Wiele czynników odgrywa tu rolę. Na pierwszym miejscu stawiamy głosy konsumentów, które są zbierane przez naszych wizażystów. Bierzemy pod uwagę również opinie pochodzące z blogów i forów internetowych. W tym zakresie prężnie działa nasz dział marketingu. Zbiera wszystkie te informacje, dodatkowo obserwuje rynek i jego potrzeby, trendy światowe, media i zamyka koncepcję produktu.
• Czyli to, co dzieje się na świecie, nie jest obce Polkom?
Polki są bardzo wymagające. Jesteśmy firmą pracującą również w obszarze private label, czyli produkujemy kosmetyki kontraktowo.
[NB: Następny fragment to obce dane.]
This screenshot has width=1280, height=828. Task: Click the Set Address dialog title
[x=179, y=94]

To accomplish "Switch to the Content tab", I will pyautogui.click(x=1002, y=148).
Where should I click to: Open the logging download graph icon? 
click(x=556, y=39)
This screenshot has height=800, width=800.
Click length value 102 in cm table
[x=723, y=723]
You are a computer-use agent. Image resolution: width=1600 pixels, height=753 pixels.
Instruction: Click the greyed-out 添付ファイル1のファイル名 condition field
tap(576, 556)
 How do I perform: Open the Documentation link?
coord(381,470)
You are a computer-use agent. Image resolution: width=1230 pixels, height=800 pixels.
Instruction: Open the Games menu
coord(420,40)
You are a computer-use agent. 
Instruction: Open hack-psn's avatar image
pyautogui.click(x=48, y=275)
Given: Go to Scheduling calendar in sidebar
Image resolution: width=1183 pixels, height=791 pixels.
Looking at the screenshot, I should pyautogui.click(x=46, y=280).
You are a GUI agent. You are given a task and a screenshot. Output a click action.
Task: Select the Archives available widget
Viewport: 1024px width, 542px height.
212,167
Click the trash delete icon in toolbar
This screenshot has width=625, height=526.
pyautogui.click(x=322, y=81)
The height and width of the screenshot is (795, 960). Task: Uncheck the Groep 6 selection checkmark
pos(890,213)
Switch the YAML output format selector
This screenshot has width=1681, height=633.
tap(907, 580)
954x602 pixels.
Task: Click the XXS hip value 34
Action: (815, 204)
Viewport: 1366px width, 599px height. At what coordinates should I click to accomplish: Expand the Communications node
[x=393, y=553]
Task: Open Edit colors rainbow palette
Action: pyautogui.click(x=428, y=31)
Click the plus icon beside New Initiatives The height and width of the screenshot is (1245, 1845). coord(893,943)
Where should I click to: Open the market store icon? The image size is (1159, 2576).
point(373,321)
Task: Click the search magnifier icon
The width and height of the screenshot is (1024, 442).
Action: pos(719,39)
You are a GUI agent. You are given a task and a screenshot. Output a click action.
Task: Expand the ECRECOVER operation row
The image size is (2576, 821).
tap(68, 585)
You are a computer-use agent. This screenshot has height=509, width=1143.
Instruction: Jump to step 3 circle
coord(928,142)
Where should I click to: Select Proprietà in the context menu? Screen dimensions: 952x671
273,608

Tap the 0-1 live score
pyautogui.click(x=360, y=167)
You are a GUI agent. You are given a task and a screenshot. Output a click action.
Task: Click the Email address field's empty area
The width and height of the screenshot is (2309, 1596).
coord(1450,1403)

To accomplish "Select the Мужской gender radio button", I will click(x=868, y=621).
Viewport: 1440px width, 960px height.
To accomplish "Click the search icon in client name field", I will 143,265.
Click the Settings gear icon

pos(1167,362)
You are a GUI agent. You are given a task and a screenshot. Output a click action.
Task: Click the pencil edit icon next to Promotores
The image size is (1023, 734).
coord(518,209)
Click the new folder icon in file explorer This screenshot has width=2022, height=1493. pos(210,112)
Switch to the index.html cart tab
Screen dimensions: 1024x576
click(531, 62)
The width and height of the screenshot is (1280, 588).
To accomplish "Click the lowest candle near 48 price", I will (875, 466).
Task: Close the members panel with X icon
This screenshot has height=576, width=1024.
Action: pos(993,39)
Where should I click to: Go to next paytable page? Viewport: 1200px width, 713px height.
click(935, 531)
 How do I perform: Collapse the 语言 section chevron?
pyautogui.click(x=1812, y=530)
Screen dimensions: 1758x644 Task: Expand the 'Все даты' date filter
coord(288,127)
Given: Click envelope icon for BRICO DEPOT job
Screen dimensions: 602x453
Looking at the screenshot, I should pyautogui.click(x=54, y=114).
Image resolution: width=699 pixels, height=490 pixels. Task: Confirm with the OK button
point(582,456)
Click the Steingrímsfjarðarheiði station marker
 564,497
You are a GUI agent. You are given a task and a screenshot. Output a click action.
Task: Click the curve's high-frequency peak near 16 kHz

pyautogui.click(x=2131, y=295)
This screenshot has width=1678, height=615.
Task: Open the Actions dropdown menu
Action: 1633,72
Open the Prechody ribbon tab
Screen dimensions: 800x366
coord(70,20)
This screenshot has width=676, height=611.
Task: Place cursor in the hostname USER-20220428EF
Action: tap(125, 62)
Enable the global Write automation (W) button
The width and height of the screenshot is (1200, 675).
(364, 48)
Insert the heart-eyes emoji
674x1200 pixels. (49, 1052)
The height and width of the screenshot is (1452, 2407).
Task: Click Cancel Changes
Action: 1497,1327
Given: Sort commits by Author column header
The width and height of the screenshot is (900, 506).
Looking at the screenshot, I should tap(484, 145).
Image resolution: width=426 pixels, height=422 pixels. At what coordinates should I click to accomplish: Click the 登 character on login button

Nasi klienci to przedsiębiorstwa z Europy, Stanów Zjednoczonych, Kanady, a nawet z Półwyspu Arabskiego. Porównując rynek polski do światowego widzimy, że kobiety w naszym kraju wielką wagę przywiązują do jakości oraz bezpieczeństwa produktów kosmetycznych. Dlatego też jako producent staramy się zaspokoić ich potrzeby.
• Zatrudniacie własnych stylistów. Na czym polega specyfika ich pracy?
Zatrudniamy wizażystów z doświadczeniem w kosmetologii i stylizacji. Bezpośredni kontakt z klientem, który ma miejsce podczas pokazów kosmetyków, pozwala na zebranie opinii zarówno o naszych, jak i innych kosmetykach funkcjonujących na rynku, a także niespełnionych przez branżę wymaganiach w tym obszarze.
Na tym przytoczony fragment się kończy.